Non riuscì a stargli lontano. Non le importava che cosa pensasse lui. O meglio, sì, certo che voleva sapere la sua opinione. Più tardi. Non voleva più sprecare nessun momento lontana da lui, non quando ce l'aveva nella stessa stanza, dopo aver bramato la sua presenza per un tempo troppo lungo da quantificare. Avrebbe preso quell'iniziativa che le si era rivoltata contro mesi prima. Anche se il rischio era enorme, ma la vita, decise, era esattamente questo. Assumersi il rischio di essere felice.
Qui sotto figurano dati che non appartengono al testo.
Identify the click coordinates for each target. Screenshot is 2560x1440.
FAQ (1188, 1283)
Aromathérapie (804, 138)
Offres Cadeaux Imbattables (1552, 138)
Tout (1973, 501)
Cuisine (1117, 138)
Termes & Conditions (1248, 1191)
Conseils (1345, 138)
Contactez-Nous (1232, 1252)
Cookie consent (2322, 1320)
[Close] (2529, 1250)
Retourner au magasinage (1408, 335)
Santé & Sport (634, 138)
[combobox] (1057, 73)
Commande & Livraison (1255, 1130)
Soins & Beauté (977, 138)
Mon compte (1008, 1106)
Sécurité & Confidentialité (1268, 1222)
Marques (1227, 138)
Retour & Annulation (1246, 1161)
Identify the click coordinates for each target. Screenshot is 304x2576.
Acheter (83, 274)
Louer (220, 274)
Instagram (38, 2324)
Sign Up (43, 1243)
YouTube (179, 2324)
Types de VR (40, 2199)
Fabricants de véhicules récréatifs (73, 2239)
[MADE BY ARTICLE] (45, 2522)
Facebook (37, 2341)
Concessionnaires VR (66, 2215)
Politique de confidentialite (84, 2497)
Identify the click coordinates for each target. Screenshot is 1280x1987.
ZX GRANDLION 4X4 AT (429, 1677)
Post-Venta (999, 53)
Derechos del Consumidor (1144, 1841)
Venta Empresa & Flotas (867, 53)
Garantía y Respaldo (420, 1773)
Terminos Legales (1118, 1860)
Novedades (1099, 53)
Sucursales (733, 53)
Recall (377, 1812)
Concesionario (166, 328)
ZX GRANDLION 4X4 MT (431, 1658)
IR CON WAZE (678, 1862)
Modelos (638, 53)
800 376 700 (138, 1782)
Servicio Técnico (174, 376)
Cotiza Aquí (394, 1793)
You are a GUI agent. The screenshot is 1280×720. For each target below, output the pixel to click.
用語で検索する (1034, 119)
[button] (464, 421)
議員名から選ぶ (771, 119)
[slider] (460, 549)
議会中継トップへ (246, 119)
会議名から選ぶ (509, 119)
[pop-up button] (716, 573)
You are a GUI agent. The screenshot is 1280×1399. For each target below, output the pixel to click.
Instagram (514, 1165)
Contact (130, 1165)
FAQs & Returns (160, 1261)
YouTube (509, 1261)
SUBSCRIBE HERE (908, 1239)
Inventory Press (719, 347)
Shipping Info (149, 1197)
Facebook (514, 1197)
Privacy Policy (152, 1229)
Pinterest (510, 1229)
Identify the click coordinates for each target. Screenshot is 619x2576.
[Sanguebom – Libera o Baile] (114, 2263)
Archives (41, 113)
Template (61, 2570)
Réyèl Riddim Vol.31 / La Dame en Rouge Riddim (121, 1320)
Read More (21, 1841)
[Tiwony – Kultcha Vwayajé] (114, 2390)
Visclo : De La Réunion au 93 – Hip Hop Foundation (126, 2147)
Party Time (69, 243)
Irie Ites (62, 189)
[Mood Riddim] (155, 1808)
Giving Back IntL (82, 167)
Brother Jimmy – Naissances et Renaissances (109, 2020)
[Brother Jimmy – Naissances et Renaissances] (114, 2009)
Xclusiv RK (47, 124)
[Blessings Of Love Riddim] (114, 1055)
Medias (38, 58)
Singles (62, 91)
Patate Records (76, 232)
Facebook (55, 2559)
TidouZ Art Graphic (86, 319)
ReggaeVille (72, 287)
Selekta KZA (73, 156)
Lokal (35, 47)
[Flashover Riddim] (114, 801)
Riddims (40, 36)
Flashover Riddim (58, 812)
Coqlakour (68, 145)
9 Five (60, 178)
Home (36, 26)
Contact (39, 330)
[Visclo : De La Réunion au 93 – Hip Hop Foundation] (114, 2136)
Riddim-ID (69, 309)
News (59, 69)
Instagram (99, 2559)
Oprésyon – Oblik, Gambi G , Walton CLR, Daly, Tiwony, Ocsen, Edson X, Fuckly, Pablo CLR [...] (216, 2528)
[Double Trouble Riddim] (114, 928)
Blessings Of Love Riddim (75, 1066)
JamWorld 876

Lo travolse costringendolo a sdraiarsi sulla schiena, sedendosi su di lui, impedendogli di muoversi. Si chinò a baciarlo. Sapeva di buono.
Lui la fermò, accarezzandole il volto, in modo da poterla guardare negli occhi.
"Non voglio fare il guastafeste, ma io non ho ancora parlato", la informò con un luccichio divertito, ma consapevole – ne era certa - di tutto quello che era stato detto e quello che era rimasto silente, perché non era necessario esprimerlo.
"Castle...". Non aveva intenzione di starlo ad ascoltare. C'erano cose molto più pressanti a cui dedicarsi. E c'era bisogno di tempo, prima di conoscere la sua versione dei fatti, quello che pensava delle uscite sbalorditive. Ci voleva una pausa.
"So che ti è difficile moderarti in mia presenza...". Gli diede un pizzicotto, provocando una reazione di protesta. Ben gli stava. Perdere tempo che potevano impiegare diversamente e in modo molto più proficuo.
"Ma non è giusto che tu ti assuma tutta la colpa. Ho anche io la mia parte".
"Ti pare che in questo momento importi stabilire di chi è la colpa?". Cominciò a togliersi lentamente la camicia, davanti ai suoi occhi che andavano accendendosi.
"No, ma...". Gli prese le mani e se le appoggiò sui fianchi.
"È acqua passata. Siamo comunque arrivati al punto in cui dovevamo essere, solo con un ritardo di qualche mese".
"Un ritardo di più di quattro anni, Beckett. Voglio ricordarti, che fin dall'inizio...".
Era certa che non avrebbe smesso di parlare, se non glielo avesse imposto con la forza. O con una pistola.